Akil Godsey: We’re currently writing the LP, and when I say “We” I mean they go to practice and I show up bi-monthly and spit some ill shit then get back to being a Lyft driver. Outside of music, we’ve been releasing multiple shirts and donating the funds to various non profits in support of the changes occurring in our world these days.
Kevin, you’ve got myriad projects people need to check out! Pilau, which you played on the podcast, sounds absolutely punishing and timely. You’re also in Saffron and Chill Parents, the latter of which recently dropped a split with cover art that has to be a spoof of the Rancid/NOFX cover, right? Brag a bit about your bands! What’s in the works?

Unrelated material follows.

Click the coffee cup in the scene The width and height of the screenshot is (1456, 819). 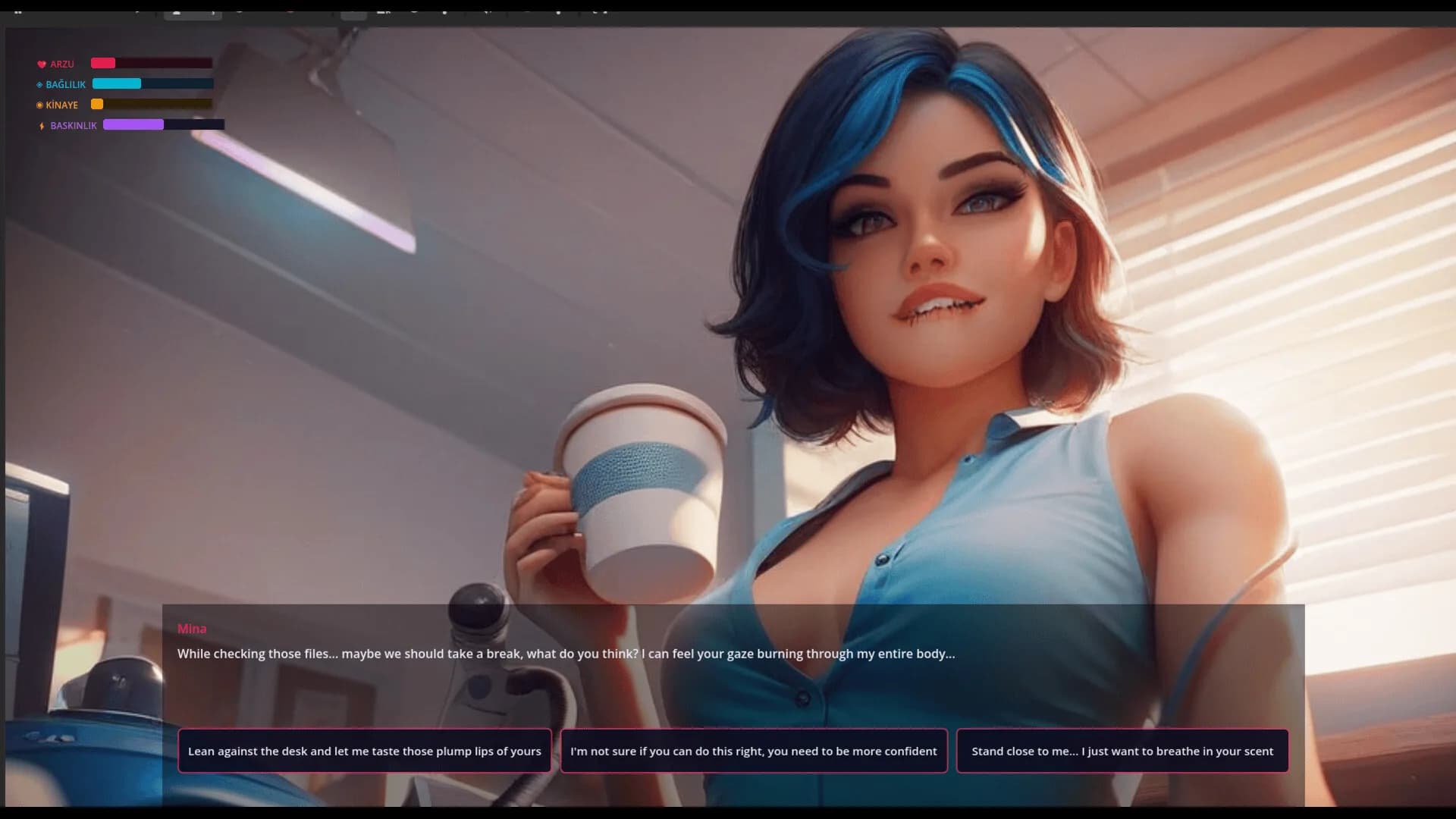coord(641,493)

Kevin Tit: Ah yes! I’m in three damn bands. Pilau is a crusty band featuring members who’ve played in Maloso, Magrudergrind, Assholeparade, and it’s the first band I’ve ever only done vocals in. We’ve got a 7” coming out on Capsule Records. Saffron is a three piece punk band band I play guitar and sing in that has a cassette tape out on State Champion Records. Chill Parents is the oldest of the three where I play bass and sing.

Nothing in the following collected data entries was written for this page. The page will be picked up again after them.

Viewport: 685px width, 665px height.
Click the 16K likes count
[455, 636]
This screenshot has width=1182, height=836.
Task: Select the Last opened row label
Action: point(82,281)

We just put out a split with our kids in Fail Sons and we have a new record that we just finished mixing coming out later this year. It’s probably the most sonically diverse of the three. If you run a label and are looking for a solid record to put out, holler at us!
Aside from relentlessly induced laughter, Up the Blunx will also be a great place to hear from various black artists in the punk community, be it through interviews or a place to hear music. How can black artists best track y’all down?
Kevin Tit: If you’re black and in a punk band, please reach out to us at [email protected]. If you’re white and have a black bandmate, please talk to them about maybe reaching out to us. We’ve already gotten emails that read something like “I play in this band and our *insert instrument* is black! Check us out!” Don’t do that.
Reading messages from white folks speaking on behalf of their black bandmates always comes off a little weird to me.
No one escapes my lists! For both of you, what’re your all-time Top 5 punk albums?
Kevin Tit: I hate these types of things because my memory sucks and my list constantly changes, but one album that’s been on my top 5 list consistently for over a decade is Scotto El Blotto by The Bar Feeders.
Outside of that I’ll just say anything on Recess Records, anything by Hickey, anything by Warthog, Rock for Light by Bad Brains is up there, and Cellar Dweller by Impalers. Honestly though, I listened to End It obsessively for a while after I first saw them. Just putting that out there.
- Shock Troops, Cock Sparrer
- Quickness, Bad Brains
- Rites of Spring, Rites of Spring
- Age of Quarrel, Cro-Mags
- Burn, Burn
Kevin, you have unlimited resources to put together a show... 5 bands and 5 comics. Living or dead, who are you booking?
Kevin Tit: I’m always gonna feel like I wanna redo these lists.
Comedians I’d love to have on a Punkhouse Comedy show: Shapel Lacey, Janelle James, Jak Knight, Punkie Johnson, and Sam Tallent.
Bands: JFA, Gouge Away, Toys That Kill, Warthog, BIB.